Il y a des choses dans la façon dont on fait les vérifications qui vont changer. S’il y a des règlements qui doivent changer, on va regarder ça avec l’administration, les parents et les élèves pour apporter les modifications nécessaires.

Le conseil mène toujours son enquête pour déterminer les circonstances entourant l'examen corporel mené jeudi.
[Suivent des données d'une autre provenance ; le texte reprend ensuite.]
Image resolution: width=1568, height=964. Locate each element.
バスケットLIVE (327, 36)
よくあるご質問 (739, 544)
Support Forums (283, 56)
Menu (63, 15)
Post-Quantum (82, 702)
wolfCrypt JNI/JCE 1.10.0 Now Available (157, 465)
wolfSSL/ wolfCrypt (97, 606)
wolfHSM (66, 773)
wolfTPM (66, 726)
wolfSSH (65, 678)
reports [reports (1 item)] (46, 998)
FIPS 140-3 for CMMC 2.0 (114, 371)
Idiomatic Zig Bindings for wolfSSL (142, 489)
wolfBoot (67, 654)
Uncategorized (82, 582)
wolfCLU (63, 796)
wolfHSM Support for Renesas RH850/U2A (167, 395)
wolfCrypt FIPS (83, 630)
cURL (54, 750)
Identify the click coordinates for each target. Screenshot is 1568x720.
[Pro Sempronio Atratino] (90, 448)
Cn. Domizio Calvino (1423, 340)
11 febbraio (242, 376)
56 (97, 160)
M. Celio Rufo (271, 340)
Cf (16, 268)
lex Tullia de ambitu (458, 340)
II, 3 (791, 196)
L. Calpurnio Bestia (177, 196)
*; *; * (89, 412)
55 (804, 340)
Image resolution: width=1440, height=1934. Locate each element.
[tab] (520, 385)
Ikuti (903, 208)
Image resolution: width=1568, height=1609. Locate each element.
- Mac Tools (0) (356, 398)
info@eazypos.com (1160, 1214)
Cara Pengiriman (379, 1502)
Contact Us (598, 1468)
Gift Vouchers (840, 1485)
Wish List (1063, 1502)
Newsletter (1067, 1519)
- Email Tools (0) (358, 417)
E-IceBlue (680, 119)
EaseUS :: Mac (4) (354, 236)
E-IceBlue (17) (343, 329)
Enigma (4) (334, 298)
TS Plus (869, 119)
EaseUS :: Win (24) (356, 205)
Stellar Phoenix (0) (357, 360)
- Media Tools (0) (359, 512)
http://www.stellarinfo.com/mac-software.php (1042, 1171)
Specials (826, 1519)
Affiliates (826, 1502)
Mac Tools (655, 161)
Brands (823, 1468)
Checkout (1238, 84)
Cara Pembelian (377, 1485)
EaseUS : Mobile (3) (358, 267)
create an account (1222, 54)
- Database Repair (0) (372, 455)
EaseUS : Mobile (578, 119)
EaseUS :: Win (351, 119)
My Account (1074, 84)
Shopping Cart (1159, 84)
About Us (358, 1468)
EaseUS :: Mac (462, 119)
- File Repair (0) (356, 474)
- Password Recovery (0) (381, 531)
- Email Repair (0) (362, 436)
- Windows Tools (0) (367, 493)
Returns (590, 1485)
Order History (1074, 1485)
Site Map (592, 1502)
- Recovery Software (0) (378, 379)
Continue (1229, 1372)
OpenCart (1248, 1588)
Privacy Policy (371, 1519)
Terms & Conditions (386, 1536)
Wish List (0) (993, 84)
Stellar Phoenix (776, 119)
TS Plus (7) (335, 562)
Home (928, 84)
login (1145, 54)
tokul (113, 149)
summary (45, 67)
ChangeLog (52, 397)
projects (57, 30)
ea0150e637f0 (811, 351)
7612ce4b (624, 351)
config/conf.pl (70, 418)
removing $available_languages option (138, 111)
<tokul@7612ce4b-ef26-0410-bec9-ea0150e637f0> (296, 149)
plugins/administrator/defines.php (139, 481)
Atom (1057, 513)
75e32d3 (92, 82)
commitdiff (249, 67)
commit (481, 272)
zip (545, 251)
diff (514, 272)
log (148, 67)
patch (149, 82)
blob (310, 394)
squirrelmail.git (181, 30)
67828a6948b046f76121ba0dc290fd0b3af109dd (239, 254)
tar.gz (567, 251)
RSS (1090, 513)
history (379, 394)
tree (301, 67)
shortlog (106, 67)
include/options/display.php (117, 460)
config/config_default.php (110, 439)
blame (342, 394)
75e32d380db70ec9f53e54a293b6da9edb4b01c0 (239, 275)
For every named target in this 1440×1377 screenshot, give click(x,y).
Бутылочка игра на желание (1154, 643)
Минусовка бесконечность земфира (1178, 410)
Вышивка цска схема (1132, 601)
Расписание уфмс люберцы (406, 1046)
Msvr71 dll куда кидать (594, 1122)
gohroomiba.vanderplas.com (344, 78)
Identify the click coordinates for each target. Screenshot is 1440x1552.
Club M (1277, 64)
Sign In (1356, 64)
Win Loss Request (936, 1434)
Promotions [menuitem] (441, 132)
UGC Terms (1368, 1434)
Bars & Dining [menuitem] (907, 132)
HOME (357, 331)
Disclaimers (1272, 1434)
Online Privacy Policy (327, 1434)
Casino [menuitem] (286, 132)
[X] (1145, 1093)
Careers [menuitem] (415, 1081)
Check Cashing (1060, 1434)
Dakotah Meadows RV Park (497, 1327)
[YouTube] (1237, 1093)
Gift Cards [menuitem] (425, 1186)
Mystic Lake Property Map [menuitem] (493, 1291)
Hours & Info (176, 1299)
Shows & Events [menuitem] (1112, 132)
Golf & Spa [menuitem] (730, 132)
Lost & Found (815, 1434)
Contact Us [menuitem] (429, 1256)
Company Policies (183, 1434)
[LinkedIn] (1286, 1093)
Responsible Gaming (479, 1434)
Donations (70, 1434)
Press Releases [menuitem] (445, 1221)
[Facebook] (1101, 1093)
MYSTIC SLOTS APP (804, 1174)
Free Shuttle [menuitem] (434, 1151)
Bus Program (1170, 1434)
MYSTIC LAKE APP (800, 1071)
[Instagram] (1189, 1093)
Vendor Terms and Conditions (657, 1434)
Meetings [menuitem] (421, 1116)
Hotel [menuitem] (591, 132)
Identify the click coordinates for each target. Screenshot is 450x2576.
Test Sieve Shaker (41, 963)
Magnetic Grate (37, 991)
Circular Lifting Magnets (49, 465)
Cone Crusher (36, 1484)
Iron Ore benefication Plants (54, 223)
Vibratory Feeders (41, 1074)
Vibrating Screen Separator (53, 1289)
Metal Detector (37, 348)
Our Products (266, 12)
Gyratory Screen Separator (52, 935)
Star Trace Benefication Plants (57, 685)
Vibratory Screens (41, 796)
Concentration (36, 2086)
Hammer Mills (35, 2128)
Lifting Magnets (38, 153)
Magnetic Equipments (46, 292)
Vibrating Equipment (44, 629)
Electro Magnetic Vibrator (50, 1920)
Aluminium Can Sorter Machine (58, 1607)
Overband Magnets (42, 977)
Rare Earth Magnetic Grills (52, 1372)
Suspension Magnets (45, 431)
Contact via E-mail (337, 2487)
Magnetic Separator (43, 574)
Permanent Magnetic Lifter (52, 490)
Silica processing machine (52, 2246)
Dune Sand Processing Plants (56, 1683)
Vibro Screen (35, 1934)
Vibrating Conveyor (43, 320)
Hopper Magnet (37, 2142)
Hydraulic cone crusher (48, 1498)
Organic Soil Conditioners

Précisions et excuses du CECCE

Le Conseil des écoles catholiques du Centre-Est (CECCE) est revenu sur les événements dans une lettre envoyée aux parents samedi. La direction a présenté des excuses et apporté certaines précisions.

Dans sa missive, le conseil scolaire a reconnu qu’un bon nombre d'élèves se sont sentis dégradés et humiliés et que la stratégie de vérification utilisée n'était pas acceptable.

L'administration du Conseil des écoles catholiques du Centre-Est est sincèrement désolée de ce dénouement et souhaite présenter ses excuses auprès des élèves et familles qui ont été perturbées par ces événements. Des suivis sont en cours auprès de l'ensemble des écoles du CECCE afin de s'assurer qu'une telle situation ne se reproduise plus, peut-on lire dans le communiqué.

Toutefois, la direction du CECCE a tenu à nuancer certaines informations qui ont circulé.

Si le CECCE confirme que certains élèves se sont fait demander de plier la jambe au genou vers l'arrière alors qu’ils étaient debout à des fins de vérification, il indique toutefois qu’aucun élève n'a été demandé de se pencher et qu’aucun élève n'a été assujetti à une mesure par une règle ou autre, comme le décrivent certaines versions des événements qui circulent en ligne.

Par ailleurs, le surintendant sera à l’école, lundi, pour rencontrer les élèves et entendre les témoignages de ceux et celles qui ont subi une expérience négative lors des inspections relatives au code vestimentaire, jeudi dernier.